I remember hearing a lot about Beyonce Knowles gaining a few extra pounds for her portrayal of Etta James in the film Cadillac Records, and then of course, I remember her singing James’ signature tune, “At Last,” at President Obama’s Inauguration Ball–and who could forget the quasi feud that followed (James said that Knowles was going to get her ass whipped for singing her song, but later reneged, claiming she was just joking around)? I didn’t hear much about the movie–released last December–that brought about all these juicy headlines, so this weekend I decided to Netflix Cadillac Records.

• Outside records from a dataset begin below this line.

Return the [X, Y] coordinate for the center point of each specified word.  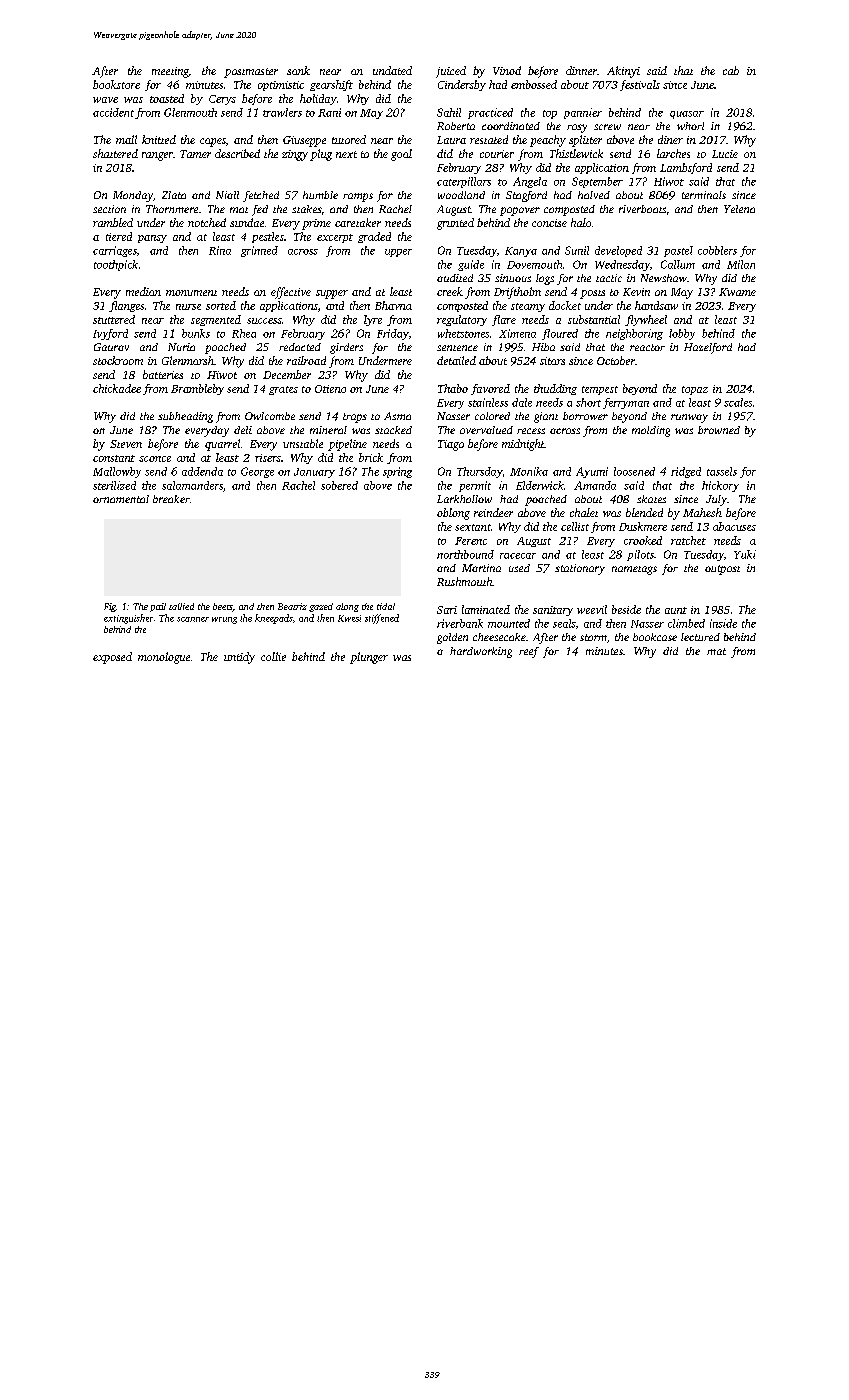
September [597, 182]
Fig [110, 607]
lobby [682, 334]
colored [492, 416]
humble [320, 195]
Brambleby [197, 389]
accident [113, 112]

The film is about Chess Records, the Chicago-based label that brought us the names of Muddy Waters, Little Walter, Howlin’ Wolf, Chuck Berry, Etta James, and the songwriting prowess of Willie Dixon. If you’re wondering why the film is called Cadillac Records, its founder Leonard Chess (played by Adrien Brody), would buy his artists a Cadillac after they earned their first hit record.
Chess Records’ first success story is the rise to fame of former sharecropper, Muddy Waters (played by Jeffrey Wright)–considered one of the greatest bluesman of all time. He teams up with the meanest harmonica player in Chicago (both figuratively and literally), Little Walter (Columbus Short), and forms the take-no-prisoners band, appropriately titled the Headhunters.

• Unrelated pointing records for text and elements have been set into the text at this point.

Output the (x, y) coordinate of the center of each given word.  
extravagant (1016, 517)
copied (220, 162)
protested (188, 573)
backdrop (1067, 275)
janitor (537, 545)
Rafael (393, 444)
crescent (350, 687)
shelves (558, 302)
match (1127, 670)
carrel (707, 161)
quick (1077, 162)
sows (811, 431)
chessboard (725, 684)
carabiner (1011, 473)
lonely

Chess first meets Waters’ crew when they set up their amps in his nightclub, all while another band is performing on stage. A melee ensues, but once Chess hears the sounds of Muddy Waters, he’s hooked for life. Chess takes Waters under his wings, records him in his studio, hits the road, and you can probably guess what happens from here.
As an educational tool Cadillac Records is an excellent look–albeit through the eyes of a big-budget Hollywood movie–at the history of blues and rock-and-roll. Muddy Waters’ soulful blues sound gives way to Chuck Berry’s rock-and-roll stylings, which the Beach Boys end up stealing. Later in the film, we also discover, that Waters inspired a group of English kids to form a band who named themselves after one of his songs–The Rolling Stones (you’ve heard of them, right?).
Unfortunately, Cadillac Records wasn’t able to avoid the pitfall of just about every other music biopic ever made, which is: cram as much as you can into a two-hour movie. The interesting look into Chess and Waters’ relationship starts losing focus once subplots about Chuck Berry (Mos Def) and Etta James (Beyonce Knowles) enter into the equation. Sure, both were part of the Chess Records family, and both are legendary names–portrayed by some current big names in the biz–but Cadillac Records starts feeling like an NBC mini-series halfway through the film.
All in all, the musical performances were enjoyable to watch (although the perfectionist in me did get a little agitated when a performer would stray from their microphone and still sound studio-crisp), and I thought each actor did well representing their respective Chess Records artist. I could have used a little less Etta in the storyline and some more Muddy, especially the can’t-take-your-eyes-off tension between him and fellow bluesman Howlin’ Wolf (Eamonn Walker).
As far as music movies go, Cadillac Records doesn’t stray from the blueprint we’ve seen a hundred times, but it does give us a glimpse into the lives of some unheralded recording artists who inspired the household names that Hollywood usually makes movies about.